Skip to content

Editorial: Playing catchup with care homes

Health system needs public facilities that are safe and respectful, for the residents and their families

When people are nearing the end of their lives, our health system needs public facilities that are safe and respectful, for the residents and their families.

The need, while great now, will only increase over the next decades as this population of Greater Victoria ages. In the region, about one in every five people is older than 65. About six per cent are older than 80.

Which is why breaking ground on The Heights at Mount View couldn’t come soon enough. Planned for 260 beds, this $60 million residential care facility on Carey Road in Saanich – part of what has been coined “the campus of care” – will replace two older care homes in downtown Victoria.

It’s reasonable that some residents in the Carey Road area are peeved a seven storey building is going up in the midst of mainly single family homes.

Saanich council heard the protests but recognized that the convergence of having public land, funding partners and the political will as too rare to pass up. Rezoning for density and height makes sense in this case, despite breaking the mould for the neighbourhood.

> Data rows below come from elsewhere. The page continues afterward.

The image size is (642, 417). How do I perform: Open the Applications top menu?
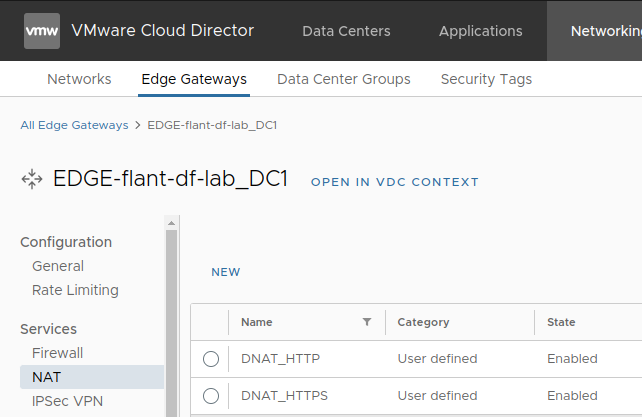pyautogui.click(x=480, y=31)
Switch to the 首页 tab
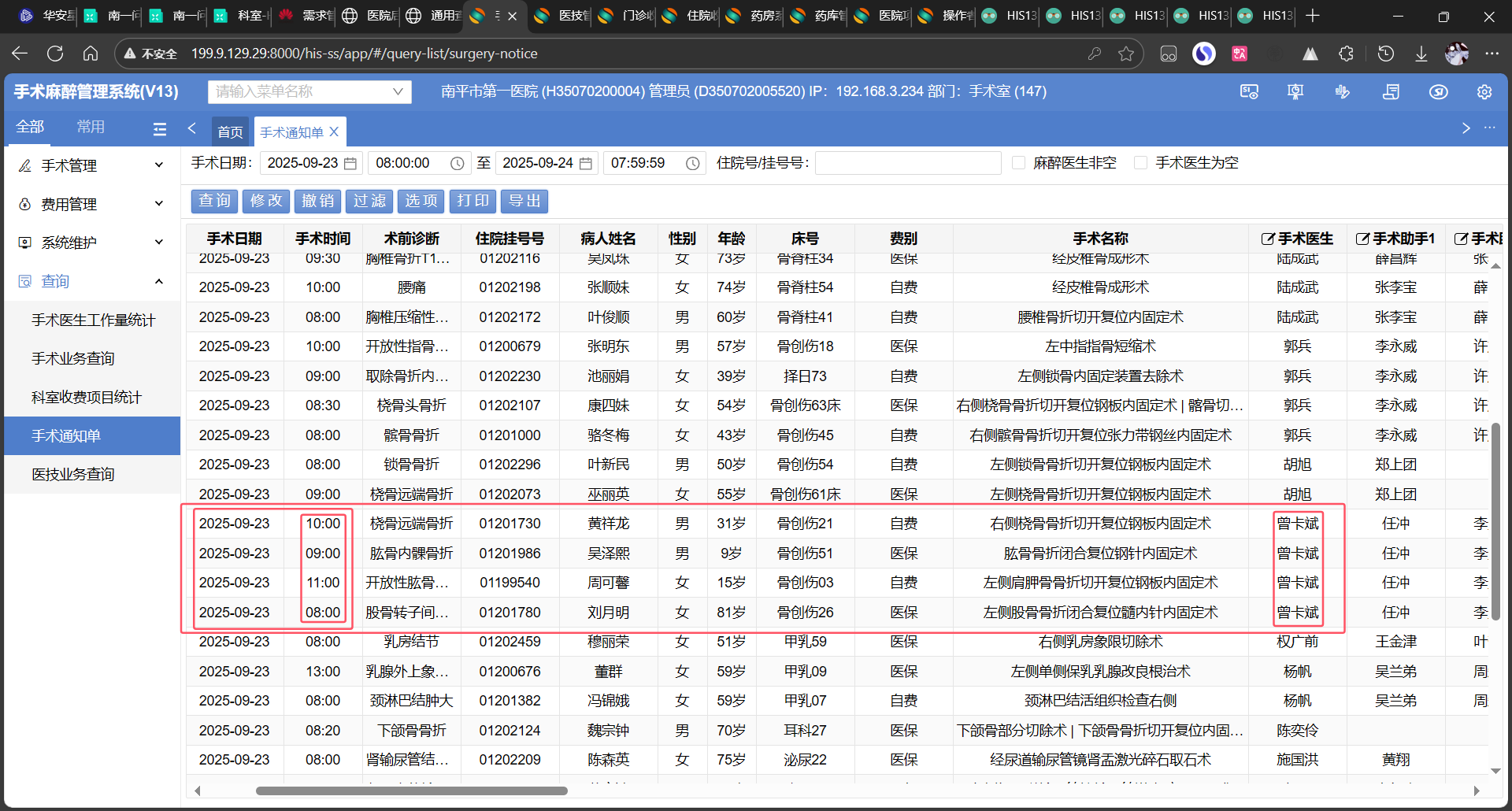Screen dimensions: 1512x811 [230, 132]
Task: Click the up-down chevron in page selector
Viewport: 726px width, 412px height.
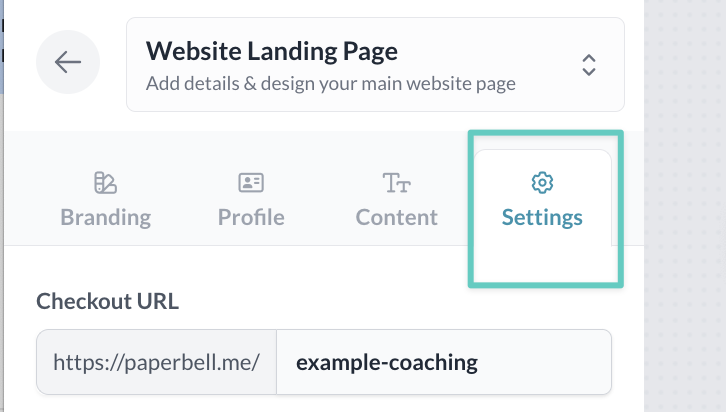Action: tap(589, 64)
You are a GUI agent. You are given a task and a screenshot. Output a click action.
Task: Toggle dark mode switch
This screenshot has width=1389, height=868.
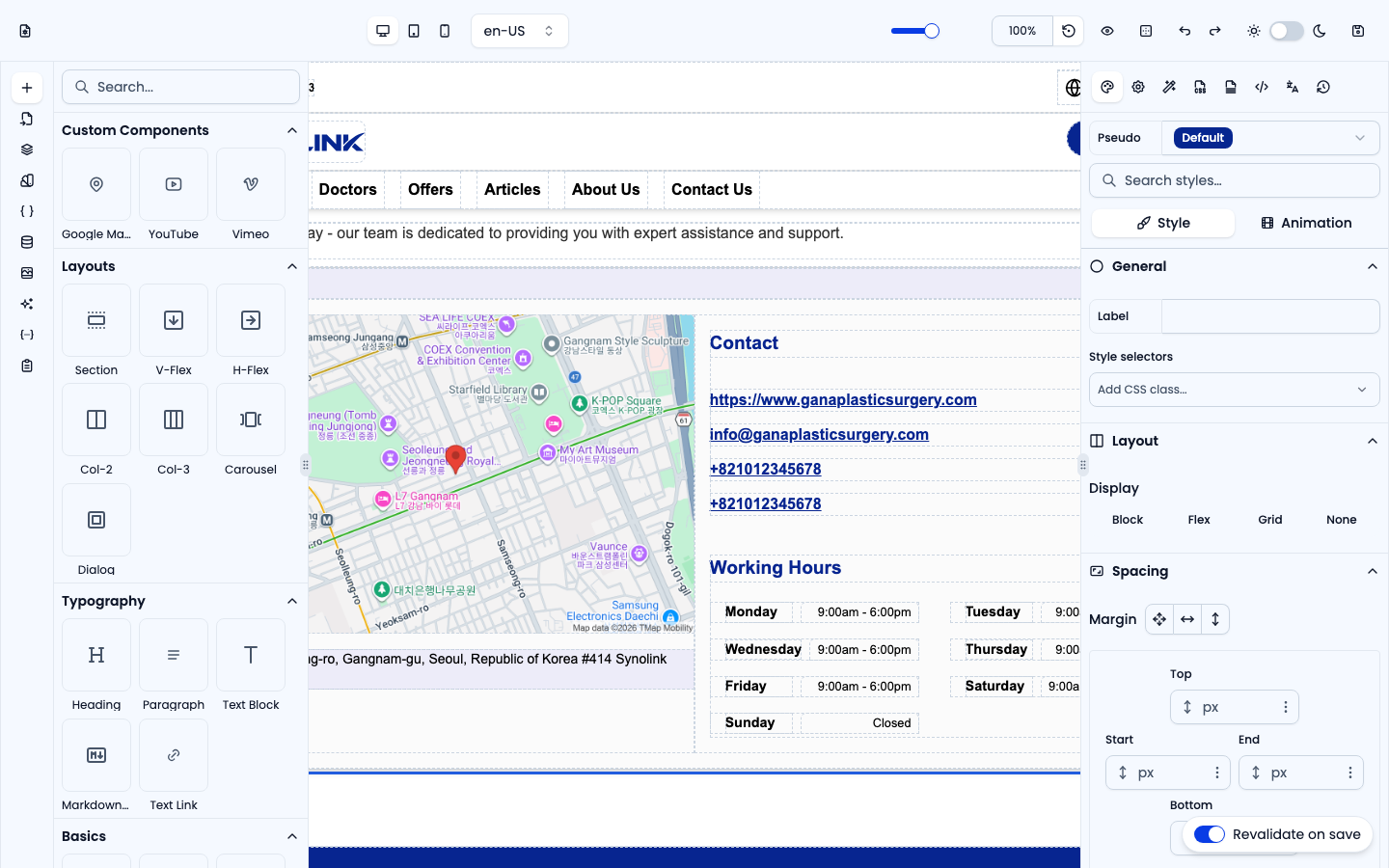pyautogui.click(x=1287, y=31)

Oak Bay council may want to take a lesson from this. That council denied a few variances to allow Oak Bay Lodge to be redeveloped with 320 care beds. It called the proposed building too big for the neighbourhood.

If communities want their seniors to age in place and near amenities, communities have to play ball and be willing to provide the means to do so.

There are no perfect locations, especially in urban centres, for large residential care buildings. But they remain a necessary option for seniors who can’t care for themselves.

These projects just aren’t about replacing aging beds and old buildings with modern equivalents.

As the operator, Baptist Housing, put it, it’s about moving away from the institutional model of caring for seniors.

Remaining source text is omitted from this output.